Convert the entries into a JSON list of strings with one string per line, leaving out blank lines. Begin at the line that contains "Viewport: 1568px width, 406px height." and stop after the last line of the entries.

------------------------------------------------------------

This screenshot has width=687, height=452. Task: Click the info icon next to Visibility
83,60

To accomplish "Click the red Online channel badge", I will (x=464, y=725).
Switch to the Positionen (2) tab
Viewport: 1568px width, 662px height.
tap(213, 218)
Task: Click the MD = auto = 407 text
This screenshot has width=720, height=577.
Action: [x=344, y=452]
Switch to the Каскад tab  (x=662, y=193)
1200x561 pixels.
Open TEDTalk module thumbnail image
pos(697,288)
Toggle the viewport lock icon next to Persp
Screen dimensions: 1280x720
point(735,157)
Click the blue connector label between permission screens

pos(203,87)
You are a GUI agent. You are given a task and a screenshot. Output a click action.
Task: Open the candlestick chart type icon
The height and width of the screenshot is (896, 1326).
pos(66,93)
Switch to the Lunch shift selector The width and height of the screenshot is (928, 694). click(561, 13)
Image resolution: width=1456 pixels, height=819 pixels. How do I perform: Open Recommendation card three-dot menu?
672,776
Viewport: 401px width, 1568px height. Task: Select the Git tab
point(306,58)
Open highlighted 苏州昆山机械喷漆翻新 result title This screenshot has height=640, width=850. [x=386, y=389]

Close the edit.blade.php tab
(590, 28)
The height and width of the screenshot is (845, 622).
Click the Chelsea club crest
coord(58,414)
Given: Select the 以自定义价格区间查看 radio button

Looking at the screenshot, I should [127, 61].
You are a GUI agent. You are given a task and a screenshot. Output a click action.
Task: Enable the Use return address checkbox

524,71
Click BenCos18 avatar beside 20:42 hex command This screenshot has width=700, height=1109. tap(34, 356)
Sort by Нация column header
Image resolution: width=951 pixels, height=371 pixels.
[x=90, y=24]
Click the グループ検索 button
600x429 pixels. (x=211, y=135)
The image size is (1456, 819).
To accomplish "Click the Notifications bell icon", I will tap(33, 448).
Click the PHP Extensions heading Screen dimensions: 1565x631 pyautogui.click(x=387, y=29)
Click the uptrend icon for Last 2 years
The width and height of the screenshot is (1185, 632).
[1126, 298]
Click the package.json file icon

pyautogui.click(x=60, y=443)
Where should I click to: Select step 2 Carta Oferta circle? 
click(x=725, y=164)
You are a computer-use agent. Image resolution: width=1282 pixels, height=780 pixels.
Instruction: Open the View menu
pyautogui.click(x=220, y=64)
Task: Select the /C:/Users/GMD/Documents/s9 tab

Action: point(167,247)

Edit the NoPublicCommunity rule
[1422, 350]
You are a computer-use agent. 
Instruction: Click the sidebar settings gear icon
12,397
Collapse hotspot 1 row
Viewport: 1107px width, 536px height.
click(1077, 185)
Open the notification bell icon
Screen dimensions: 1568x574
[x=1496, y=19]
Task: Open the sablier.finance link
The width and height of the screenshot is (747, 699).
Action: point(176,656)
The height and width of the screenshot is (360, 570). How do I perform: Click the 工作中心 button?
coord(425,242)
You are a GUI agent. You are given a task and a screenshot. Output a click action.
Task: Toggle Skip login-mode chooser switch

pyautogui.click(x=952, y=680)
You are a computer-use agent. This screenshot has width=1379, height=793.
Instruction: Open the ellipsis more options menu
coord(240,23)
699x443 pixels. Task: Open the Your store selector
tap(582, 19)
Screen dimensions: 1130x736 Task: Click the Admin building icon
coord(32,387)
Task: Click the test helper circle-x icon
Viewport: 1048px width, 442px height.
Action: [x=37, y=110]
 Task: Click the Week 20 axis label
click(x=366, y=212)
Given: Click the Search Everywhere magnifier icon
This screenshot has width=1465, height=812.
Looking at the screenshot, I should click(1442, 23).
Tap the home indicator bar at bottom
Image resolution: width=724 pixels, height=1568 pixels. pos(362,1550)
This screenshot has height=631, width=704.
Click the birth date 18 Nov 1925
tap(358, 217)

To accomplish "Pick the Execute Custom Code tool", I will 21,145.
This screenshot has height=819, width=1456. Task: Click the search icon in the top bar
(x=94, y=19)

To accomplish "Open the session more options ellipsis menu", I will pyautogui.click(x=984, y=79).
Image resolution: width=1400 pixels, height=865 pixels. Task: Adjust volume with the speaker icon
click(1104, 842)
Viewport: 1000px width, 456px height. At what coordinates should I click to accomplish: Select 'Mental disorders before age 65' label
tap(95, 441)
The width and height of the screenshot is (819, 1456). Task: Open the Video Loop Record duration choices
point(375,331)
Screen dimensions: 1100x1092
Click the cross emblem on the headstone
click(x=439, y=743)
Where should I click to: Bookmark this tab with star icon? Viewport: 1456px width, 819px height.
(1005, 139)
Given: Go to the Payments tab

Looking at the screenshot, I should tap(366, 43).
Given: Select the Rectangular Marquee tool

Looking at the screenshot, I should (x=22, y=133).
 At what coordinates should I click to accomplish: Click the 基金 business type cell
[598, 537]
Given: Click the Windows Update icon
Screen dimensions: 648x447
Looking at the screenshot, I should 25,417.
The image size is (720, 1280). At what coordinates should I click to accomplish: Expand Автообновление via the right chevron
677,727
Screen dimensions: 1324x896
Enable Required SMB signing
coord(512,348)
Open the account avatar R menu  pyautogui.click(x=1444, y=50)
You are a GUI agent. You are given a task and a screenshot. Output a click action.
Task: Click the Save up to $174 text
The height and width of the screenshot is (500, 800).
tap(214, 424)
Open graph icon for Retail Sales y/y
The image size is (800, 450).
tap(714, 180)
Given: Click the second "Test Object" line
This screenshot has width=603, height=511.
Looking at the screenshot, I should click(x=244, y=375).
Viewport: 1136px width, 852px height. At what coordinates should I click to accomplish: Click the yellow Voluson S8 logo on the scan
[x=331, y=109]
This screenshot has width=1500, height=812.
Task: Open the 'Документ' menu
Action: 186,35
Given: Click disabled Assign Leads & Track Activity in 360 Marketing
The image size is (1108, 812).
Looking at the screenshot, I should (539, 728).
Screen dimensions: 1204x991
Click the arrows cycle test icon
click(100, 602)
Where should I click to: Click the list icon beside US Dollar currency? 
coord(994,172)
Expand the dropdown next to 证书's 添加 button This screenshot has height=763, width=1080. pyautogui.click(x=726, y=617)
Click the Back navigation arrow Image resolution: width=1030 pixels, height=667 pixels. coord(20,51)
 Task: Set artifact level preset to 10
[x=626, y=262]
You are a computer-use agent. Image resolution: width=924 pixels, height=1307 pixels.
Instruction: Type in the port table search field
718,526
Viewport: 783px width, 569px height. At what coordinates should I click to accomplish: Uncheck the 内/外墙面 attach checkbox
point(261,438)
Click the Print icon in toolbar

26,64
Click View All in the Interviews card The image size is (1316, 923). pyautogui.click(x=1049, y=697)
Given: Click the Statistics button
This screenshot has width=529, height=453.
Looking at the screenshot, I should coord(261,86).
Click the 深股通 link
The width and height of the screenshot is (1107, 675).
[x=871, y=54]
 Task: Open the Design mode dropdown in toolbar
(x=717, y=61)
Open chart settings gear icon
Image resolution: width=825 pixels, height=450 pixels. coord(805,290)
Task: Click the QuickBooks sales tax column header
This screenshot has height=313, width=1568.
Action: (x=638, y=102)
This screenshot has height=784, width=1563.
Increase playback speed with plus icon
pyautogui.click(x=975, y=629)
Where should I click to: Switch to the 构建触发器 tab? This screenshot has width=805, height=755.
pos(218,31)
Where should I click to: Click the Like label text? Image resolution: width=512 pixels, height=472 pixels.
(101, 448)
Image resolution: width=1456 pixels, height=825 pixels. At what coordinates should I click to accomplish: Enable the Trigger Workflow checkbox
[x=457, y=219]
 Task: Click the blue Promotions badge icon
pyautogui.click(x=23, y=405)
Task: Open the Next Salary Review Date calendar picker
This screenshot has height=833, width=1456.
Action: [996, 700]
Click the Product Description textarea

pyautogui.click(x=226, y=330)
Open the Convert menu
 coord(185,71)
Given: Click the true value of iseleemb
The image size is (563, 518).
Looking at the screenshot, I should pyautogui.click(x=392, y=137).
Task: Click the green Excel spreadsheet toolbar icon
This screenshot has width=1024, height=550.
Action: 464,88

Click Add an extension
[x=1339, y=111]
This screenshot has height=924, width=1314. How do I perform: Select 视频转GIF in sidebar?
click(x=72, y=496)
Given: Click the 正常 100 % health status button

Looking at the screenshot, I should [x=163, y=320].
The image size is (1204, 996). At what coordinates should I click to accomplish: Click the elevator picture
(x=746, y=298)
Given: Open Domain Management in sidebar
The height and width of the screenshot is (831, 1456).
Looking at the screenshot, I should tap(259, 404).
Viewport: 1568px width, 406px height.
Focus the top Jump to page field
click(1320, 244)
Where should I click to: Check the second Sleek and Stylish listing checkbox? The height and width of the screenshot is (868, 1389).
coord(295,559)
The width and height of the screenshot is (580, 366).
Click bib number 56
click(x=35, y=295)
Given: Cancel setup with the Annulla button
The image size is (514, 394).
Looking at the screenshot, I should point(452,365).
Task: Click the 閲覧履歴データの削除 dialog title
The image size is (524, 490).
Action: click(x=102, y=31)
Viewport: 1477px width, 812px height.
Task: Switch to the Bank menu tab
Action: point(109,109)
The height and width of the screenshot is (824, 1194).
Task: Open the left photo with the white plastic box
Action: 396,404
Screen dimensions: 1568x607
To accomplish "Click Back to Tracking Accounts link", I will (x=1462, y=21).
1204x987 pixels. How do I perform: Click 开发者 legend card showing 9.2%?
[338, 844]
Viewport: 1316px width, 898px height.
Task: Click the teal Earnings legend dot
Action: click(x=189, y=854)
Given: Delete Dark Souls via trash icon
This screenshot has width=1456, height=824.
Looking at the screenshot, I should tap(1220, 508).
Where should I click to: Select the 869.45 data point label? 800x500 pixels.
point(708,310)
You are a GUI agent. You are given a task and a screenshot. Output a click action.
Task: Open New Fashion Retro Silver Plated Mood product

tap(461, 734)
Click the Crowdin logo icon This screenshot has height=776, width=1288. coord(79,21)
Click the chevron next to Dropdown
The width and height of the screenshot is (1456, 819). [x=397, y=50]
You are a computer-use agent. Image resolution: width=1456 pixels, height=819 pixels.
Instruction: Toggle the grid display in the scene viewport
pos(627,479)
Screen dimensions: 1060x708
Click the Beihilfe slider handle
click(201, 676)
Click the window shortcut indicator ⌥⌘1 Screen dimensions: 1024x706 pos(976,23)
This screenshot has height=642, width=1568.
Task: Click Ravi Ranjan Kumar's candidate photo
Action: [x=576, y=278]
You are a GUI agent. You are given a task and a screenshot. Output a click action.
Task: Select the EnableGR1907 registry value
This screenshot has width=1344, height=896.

------------------------------------------------------------

- **TASK ANSWER**
[
  "Viewport: 1568px width, 406px height.",
  "Focus the top Jump to page field",
  "click(1320, 244)",
  "Where should I click to: Check the second Sleek and Stylish listing checkbox? The height and width of the screenshot is (868, 1389).",
  "coord(295,559)",
  "The width and height of the screenshot is (580, 366).",
  "Click bib number 56",
  "click(x=35, y=295)",
  "Given: Cancel setup with the Annulla button",
  "The image size is (514, 394).",
  "Looking at the screenshot, I should point(452,365).",
  "Task: Click the 閲覧履歴データの削除 dialog title",
  "The image size is (524, 490).",
  "Action: click(x=102, y=31)",
  "Viewport: 1477px width, 812px height.",
  "Task: Switch to the Bank menu tab",
  "Action: point(109,109)",
  "The height and width of the screenshot is (824, 1194).",
  "Task: Open the left photo with the white plastic box",
  "Action: 396,404",
  "Screen dimensions: 1568x607",
  "To accomplish \"Click Back to Tracking Accounts link\", I will (x=1462, y=21).",
  "1204x987 pixels. How do I perform: Click 开发者 legend card showing 9.2%?",
  "[338, 844]",
  "Viewport: 1316px width, 898px height.",
  "Task: Click the teal Earnings legend dot",
  "Action: click(x=189, y=854)",
  "Given: Delete Dark Souls via trash icon",
  "This screenshot has width=1456, height=824.",
  "Looking at the screenshot, I should tap(1220, 508).",
  "Where should I click to: Select the 869.45 data point label? 800x500 pixels.",
  "point(708,310)",
  "You are a GUI agent. You are given a task and a screenshot. Output a click action.",
  "Task: Open New Fashion Retro Silver Plated Mood product",
  "tap(461, 734)",
  "Click the Crowdin logo icon This screenshot has height=776, width=1288. coord(79,21)",
  "Click the chevron next to Dropdown",
  "The width and height of the screenshot is (1456, 819). [x=397, y=50]",
  "You are a computer-use agent. Image resolution: width=1456 pixels, height=819 pixels.",
  "Instruction: Toggle the grid display in the scene viewport",
  "pos(627,479)",
  "Screen dimensions: 1060x708",
  "Click the Beihilfe slider handle",
  "click(201, 676)",
  "Click the window shortcut indicator ⌥⌘1 Screen dimensions: 1024x706 pos(976,23)",
  "This screenshot has height=642, width=1568.",
  "Task: Click Ravi Ranjan Kumar's candidate photo",
  "Action: [x=576, y=278]",
  "You are a GUI agent. You are given a task and a screenshot. Output a click action.",
  "Task: Select the EnableGR1907 registry value",
  "This screenshot has width=1344, height=896."
]